» Problem details:
Reproduce the following passage on Victoria's commercial and industrial property tax word for word.

» Source excerpt:

-- START --

On 20 March 2024, the Commercial and Industrial Property Tax Reform Bill 2024 (Vic) (Bill) was introduced to the Victorian Parliament. The Bill was passed by the Legislative Assembly without amendment on 2 May 2024, and is due to be debated in the Legislative Council on 14 May 2024.

The Bill will establish an annual ‘commercial and industrial property tax’ (CIPT) to apply from 1 July 2024. The CIPT system will replace the current stamp duty regime for commercial and industrial land in Victoria.

In this alert, we have outlined the core provisions of the Bill, and noted points of interest in respect of the introduction of the CIPT system.

Entry of land into the CIPT system

Land will enter the CIPT system (becoming ‘CIPT taxable land’) where:

  • a contract of sale is entered into in respect of the land on or after 1 July 2024;
  • the transaction is for a 50% or greater interest in the land;
  • the transaction would attract a duty liability; and
  • the property has a qualifying industrial or commercial use at the date of settlement.

As outlined in further detail below, land may also become CIPT taxable land as a result of:

  • a number of smaller acquisitions which, in aggregate, amount to a 50% or greater interest in the land; or
  • an acquisition of an interest in a landholder which results in an indirect acquisition of a 50% or greater interest in the land.

Consolidations and subdivisions of land may also have CIPT implications.

-- END --

» Raw data:
-- START --

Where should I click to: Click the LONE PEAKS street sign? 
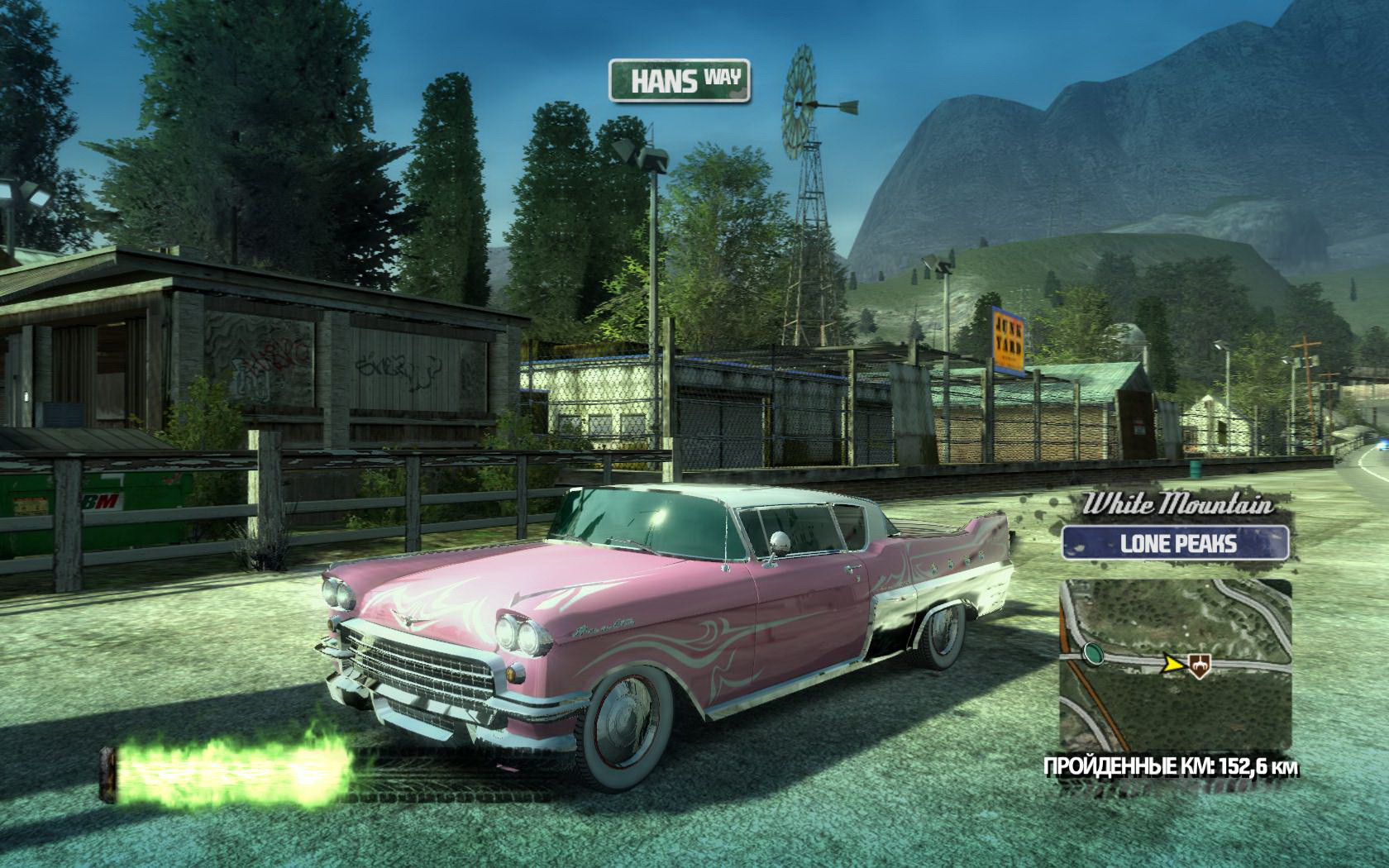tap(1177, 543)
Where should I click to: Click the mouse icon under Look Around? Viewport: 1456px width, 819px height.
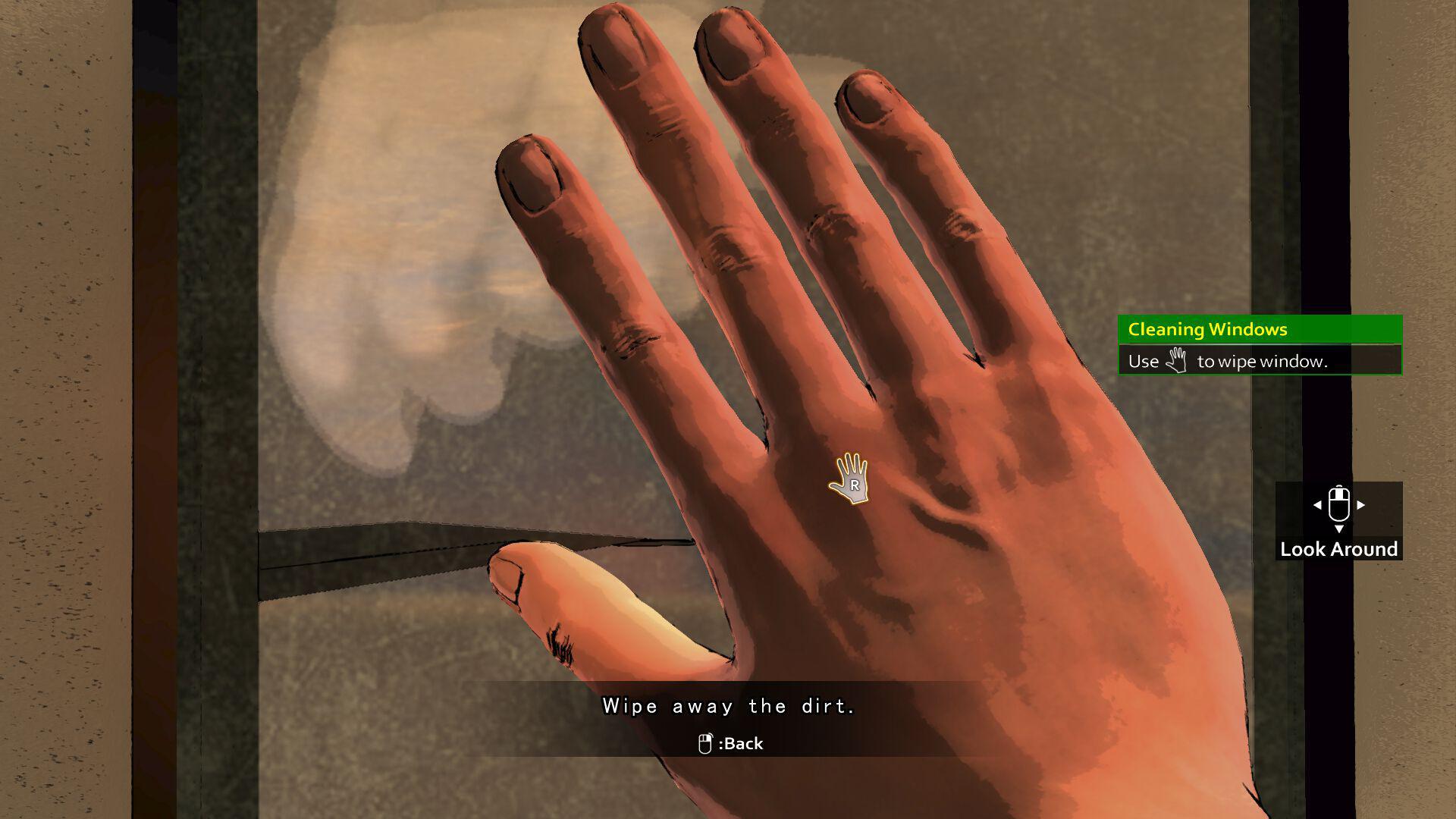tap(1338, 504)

-- END --

» Output below:
On 20 March 2024, the Commercial and Industrial Property Tax Reform Bill 2024 (Vic) (Bill) was introduced to the Victorian Parliament. The Bill was passed by the Legislative Assembly without amendment on 2 May 2024, and is due to be debated in the Legislative Council on 14 May 2024.

The Bill will establish an annual ‘commercial and industrial property tax’ (CIPT) to apply from 1 July 2024. The CIPT system will replace the current stamp duty regime for commercial and industrial land in Victoria.

In this alert, we have outlined the core provisions of the Bill, and noted points of interest in respect of the introduction of the CIPT system.

Entry of land into the CIPT system

Land will enter the CIPT system (becoming ‘CIPT taxable land’) where:

  • a contract of sale is entered into in respect of the land on or after 1 July 2024;
  • the transaction is for a 50% or greater interest in the land;
  • the transaction would attract a duty liability; and
  • the property has a qualifying industrial or commercial use at the date of settlement.

As outlined in further detail below, land may also become CIPT taxable land as a result of:

  • a number of smaller acquisitions which, in aggregate, amount to a 50% or greater interest in the land; or
  • an acquisition of an interest in a landholder which results in an indirect acquisition of a 50% or greater interest in the land.

Consolidations and subdivisions of land may also have CIPT implications.